• _Provided passage_:
2019 Men's beach soccer tournament at the World Beach Games

Tournament details
- Host country: Qatar
- City: Doha
- Dates: 11–16 October 2019
- Teams: 16 (from 6 confederations)
- Venue(s): 2 (in 1 host city)

Final positions
- Champions: Brazil (1st title)
- Runners-up: Russia
- Third place: Iran
- Fourth place: Italy

Tournament statistics
- Matches played: 28
- Goals scored: 279 (9.96 per match)

= Beach soccer at the 2019 World Beach Games – Men's tournament =

The men's beach soccer tournament at the 2019 World Beach Games in Doha, Qatar, the inaugural edition of the ANOC World Beach Games, took place over six days from 11–16 October. Held in tandem with the women's tournament, the two events comprised the beach soccer competition at this year's Games.

Organised by the Association of National Olympic Committees (ANOC), national associations of FIFA (beach soccer's governing body) from a territory with a National Olympic Committee (NOC) were invited to enter one team into preliminary qualification routes from which 16 teams, representing all six continental zones, advanced to the final competition; the hosts Qatar did not enter a team.

• _Given data_:
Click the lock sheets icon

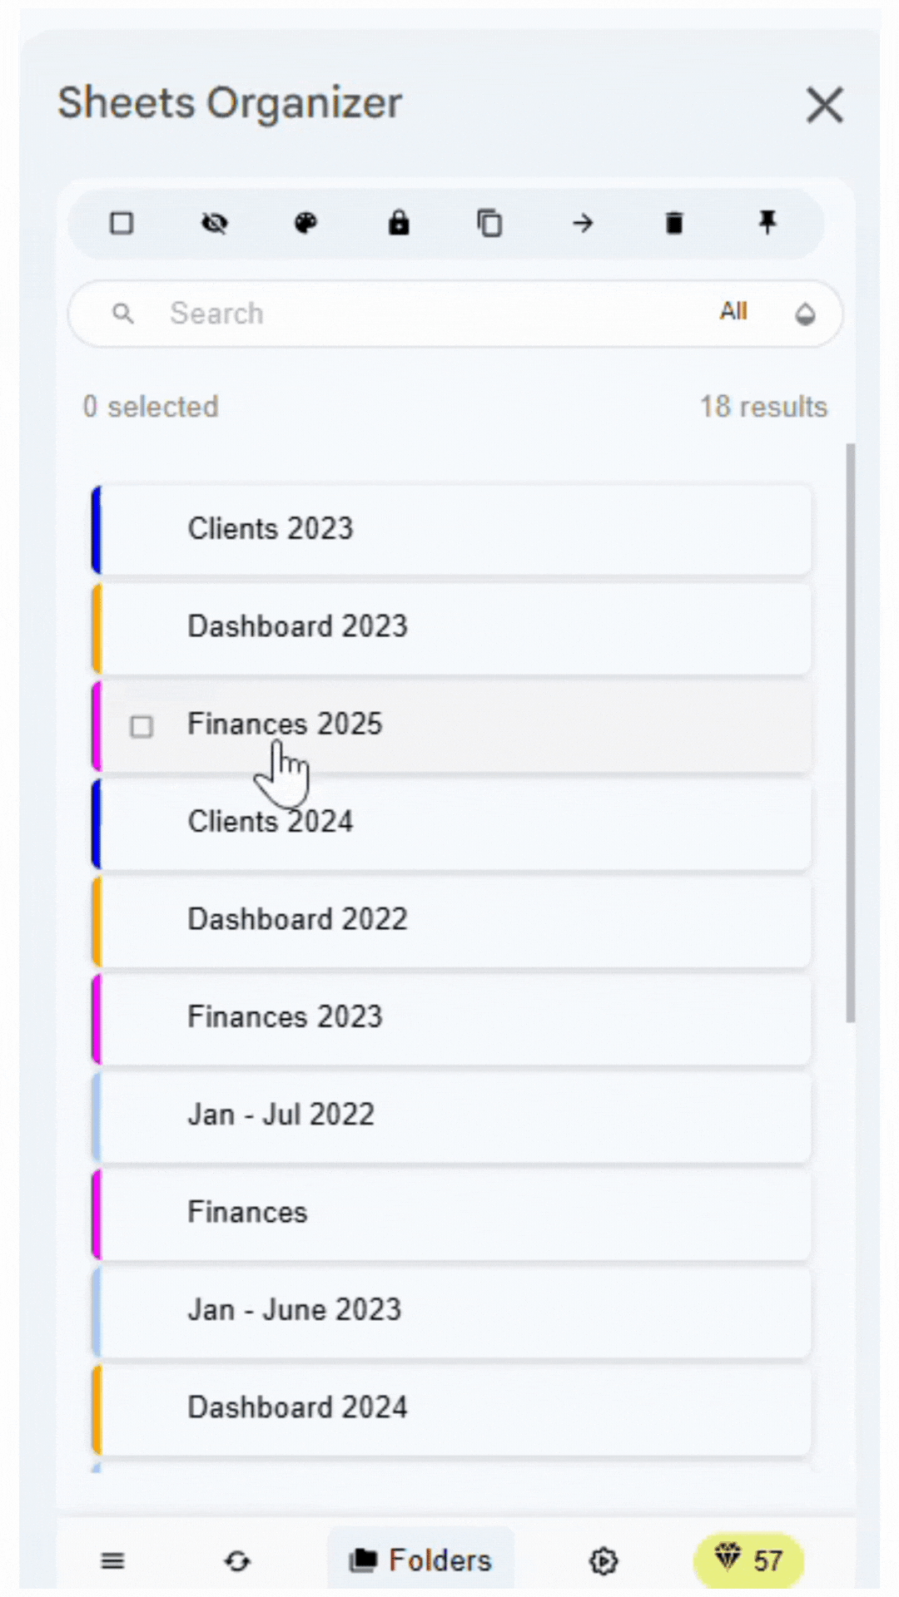tap(399, 223)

• _What you are asked to do_: Continue the text on the 2019 World Beach Games men's beach soccer tournament, starting after its final sentence.

• _Answer below_:
The tournament was a multi-stage competition, consisting of a round-robin group stage and followed by a single elimination knockout round, starting with the semi-finals and ending with the gold medal match, with all matches hosted on the Katara Beach.

Brazil claimed the gold medal after winning the final 9–3 against Russia who settled for silver. Meanwhile, Iran defeated Italy in the bronze medal match to claim the remaining place on the podium.

==Competition schedule==
The tournament began on 11 October, one day before the opening ceremony, and ended on the final day of the Games, 16 October.

Matches deciding medal winners took place exclusively on 16 October.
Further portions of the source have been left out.